"Never doubt that a small group of thoughtful, committed citizens can change the world. Indeed, it is the only thing that ever has."

Margaret Mead
Original article

Serum Apo A-1 and Its Role as a Biomarker of Coronary Artery Disease



To evaluate the role of apolipoprotein (Apo A-1) as a biomarker of coronary artery disease (CAD) and its comparison with the traditional marker high-density lipoprotein (HDL).


One hundred patients proven to have coronary artery disease by angiography were recruited and their serum biomarkers were compared with 100 normal individuals adjusted for age and sex.


The mean +/-standard deviation (SD) value of plasma Apo A-1 levels in the normal individuals were observed to be 207.42 +/- 41.35 (mg/dL) against 90.69 +/- 20.77 (mg/dL) in the cardiac patients. On the other hand the serum HDL levels were 52.93 +/-33.58 (mg/dL) in the normal individuals and 37.86 +/- 23.19 (mg/dL) in the cardiac patients. Both of these differences were statistically significant (p < 0.001). For Apo A-1, a large proportion of patients (85%) were found to be in the abnormal range when compared to the control group in which only 7% had an abnormal value. For HDL, a majority (70%) of the cardiac patients had abnormal values while 40% of the normal individuals also had abnormal values. The sensitivity of Apo A-1 for detecting CAD was 85%, while for HDL, it was only 69%. Similarly, the specificity of Apo A-1 for detecting CAD was 93%, while for HDL, it was 60%. When plotted on a receiver operating characteristic (ROC) curve, Apo A-1 had a much larger area under the curve when compared to HDL.


This study suggests that Apo A-1 may, in fact, be more sensitive than HDL as a predictor of CAD. However, to completely elucidate its role as a biomarker, to set target serum levels and to increase its clinical use, further studies are required.

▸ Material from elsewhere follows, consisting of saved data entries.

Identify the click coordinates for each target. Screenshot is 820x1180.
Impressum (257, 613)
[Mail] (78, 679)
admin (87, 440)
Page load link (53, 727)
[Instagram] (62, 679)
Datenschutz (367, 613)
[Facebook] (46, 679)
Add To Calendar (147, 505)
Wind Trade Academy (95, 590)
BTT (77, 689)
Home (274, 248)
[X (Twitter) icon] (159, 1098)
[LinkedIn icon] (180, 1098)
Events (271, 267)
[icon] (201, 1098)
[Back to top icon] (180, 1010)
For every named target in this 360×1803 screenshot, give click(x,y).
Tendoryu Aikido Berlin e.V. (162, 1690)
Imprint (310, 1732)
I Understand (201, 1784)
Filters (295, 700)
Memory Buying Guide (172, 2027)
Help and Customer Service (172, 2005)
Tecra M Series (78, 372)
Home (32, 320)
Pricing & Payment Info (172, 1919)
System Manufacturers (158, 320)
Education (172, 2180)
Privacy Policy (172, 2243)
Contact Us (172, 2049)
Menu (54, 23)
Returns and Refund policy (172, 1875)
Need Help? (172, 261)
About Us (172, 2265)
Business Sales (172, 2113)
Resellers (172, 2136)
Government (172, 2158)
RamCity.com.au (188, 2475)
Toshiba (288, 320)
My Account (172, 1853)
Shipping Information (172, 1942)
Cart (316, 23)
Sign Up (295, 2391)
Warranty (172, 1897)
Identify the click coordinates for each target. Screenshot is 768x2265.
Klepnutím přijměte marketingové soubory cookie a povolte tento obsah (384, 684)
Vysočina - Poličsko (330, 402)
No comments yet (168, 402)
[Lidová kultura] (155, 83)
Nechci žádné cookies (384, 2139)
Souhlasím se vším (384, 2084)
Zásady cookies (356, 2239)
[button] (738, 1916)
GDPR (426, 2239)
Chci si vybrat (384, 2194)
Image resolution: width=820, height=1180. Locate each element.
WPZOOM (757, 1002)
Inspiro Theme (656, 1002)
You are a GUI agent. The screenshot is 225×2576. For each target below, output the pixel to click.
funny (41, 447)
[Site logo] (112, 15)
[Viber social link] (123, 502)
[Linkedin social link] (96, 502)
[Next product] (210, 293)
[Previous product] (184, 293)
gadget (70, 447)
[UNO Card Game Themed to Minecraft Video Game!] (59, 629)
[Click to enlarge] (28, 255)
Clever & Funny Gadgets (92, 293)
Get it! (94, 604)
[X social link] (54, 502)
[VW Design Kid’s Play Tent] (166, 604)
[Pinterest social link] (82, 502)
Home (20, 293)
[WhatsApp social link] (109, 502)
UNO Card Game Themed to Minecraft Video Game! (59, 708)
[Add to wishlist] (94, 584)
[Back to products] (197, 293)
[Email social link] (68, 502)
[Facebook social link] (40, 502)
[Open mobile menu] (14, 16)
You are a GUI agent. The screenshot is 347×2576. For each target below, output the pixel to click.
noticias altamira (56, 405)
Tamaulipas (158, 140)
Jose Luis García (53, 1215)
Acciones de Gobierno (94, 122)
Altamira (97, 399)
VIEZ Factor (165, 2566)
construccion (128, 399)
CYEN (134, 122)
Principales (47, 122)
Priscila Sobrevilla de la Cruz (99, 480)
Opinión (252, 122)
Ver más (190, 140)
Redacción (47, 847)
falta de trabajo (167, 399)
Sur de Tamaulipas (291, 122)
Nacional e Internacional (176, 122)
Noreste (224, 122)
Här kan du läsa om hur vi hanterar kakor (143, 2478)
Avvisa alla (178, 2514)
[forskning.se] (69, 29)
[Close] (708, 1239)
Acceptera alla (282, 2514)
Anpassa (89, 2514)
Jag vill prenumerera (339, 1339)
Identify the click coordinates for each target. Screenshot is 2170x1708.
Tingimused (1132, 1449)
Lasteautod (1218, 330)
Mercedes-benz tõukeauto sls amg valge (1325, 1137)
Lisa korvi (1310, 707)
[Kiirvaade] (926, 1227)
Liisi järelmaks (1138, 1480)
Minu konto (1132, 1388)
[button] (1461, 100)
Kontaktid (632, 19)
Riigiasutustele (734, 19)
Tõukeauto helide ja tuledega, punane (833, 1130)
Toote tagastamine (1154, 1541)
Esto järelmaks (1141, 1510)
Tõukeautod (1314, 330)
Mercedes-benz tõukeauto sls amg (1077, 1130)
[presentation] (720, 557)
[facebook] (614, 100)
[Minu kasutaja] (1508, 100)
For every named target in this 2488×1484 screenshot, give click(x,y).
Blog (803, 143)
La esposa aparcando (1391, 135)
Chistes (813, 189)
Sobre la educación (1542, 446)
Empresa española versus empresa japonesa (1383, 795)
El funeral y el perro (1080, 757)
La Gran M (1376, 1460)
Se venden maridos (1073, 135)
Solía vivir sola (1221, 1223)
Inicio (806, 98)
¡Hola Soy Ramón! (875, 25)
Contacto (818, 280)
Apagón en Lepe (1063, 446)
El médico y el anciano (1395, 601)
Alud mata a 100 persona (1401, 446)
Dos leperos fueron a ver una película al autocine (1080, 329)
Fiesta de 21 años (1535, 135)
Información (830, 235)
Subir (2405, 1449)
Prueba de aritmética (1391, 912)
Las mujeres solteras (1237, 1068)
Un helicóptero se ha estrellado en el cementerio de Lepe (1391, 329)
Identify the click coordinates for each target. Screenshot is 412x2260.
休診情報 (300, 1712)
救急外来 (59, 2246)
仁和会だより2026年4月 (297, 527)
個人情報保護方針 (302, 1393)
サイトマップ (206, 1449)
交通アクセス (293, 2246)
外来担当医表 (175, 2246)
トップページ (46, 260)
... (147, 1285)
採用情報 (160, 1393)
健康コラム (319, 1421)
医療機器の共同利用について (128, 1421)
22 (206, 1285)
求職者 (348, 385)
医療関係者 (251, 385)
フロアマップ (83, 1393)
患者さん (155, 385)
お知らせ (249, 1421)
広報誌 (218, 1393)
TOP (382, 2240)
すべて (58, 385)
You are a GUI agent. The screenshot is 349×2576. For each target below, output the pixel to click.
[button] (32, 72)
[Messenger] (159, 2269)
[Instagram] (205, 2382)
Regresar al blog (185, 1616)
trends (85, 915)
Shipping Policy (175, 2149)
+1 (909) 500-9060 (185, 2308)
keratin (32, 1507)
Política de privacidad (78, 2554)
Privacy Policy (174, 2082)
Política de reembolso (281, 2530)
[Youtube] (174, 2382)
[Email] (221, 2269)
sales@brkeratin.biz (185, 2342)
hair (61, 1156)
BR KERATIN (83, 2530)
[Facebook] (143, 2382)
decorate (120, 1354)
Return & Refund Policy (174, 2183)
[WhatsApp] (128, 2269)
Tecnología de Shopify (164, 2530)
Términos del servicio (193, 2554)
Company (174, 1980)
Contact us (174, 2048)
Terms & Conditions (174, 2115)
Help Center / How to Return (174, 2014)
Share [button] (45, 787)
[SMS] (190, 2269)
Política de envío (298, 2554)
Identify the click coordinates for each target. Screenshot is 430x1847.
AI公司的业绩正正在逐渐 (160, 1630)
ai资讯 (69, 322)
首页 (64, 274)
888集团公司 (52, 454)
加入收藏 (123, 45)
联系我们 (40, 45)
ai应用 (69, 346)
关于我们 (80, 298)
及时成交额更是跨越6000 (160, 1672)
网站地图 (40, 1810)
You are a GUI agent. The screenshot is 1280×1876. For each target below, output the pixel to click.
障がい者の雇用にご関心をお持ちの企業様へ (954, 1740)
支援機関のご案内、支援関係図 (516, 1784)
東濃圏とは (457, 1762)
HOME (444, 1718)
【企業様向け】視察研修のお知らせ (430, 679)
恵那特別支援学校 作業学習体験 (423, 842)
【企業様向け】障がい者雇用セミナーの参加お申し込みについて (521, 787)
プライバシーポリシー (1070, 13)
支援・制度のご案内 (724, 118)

Plasma cholesterol levels are important predictors of coronary artery disease (CAD) [1-2]. Various plasma cholesterol parameters like HDL, LDL levels, and indices like total cholesterol/HDL and LDL/HDL have been used as predictors of CAD [3-4]. It has been observed that plasma Apo A-1 levels, the major protein of HDL, may also be a reliable marker of CAD [5-7]. Many studies have suggested that plasma Apo A-1 and apolipoprotein (Apo B) levels may, in fact, be more accurate predictors of CAD [8-11], especially in those patients having low or normal LDL cholesterol levels [12]. In fact, some studies suggest that the ratio of plasma Apo B to plasma Apo A-1 may be the most accurate predictor for CAD [9-12]. However, there are still some limitations to the usage of Apo A-1 or the Apo B/Apo A-1 ratio and it still remains to be seen what additional information plasma Apo A-1 levels can provide that plasma HDL levels cannot [9].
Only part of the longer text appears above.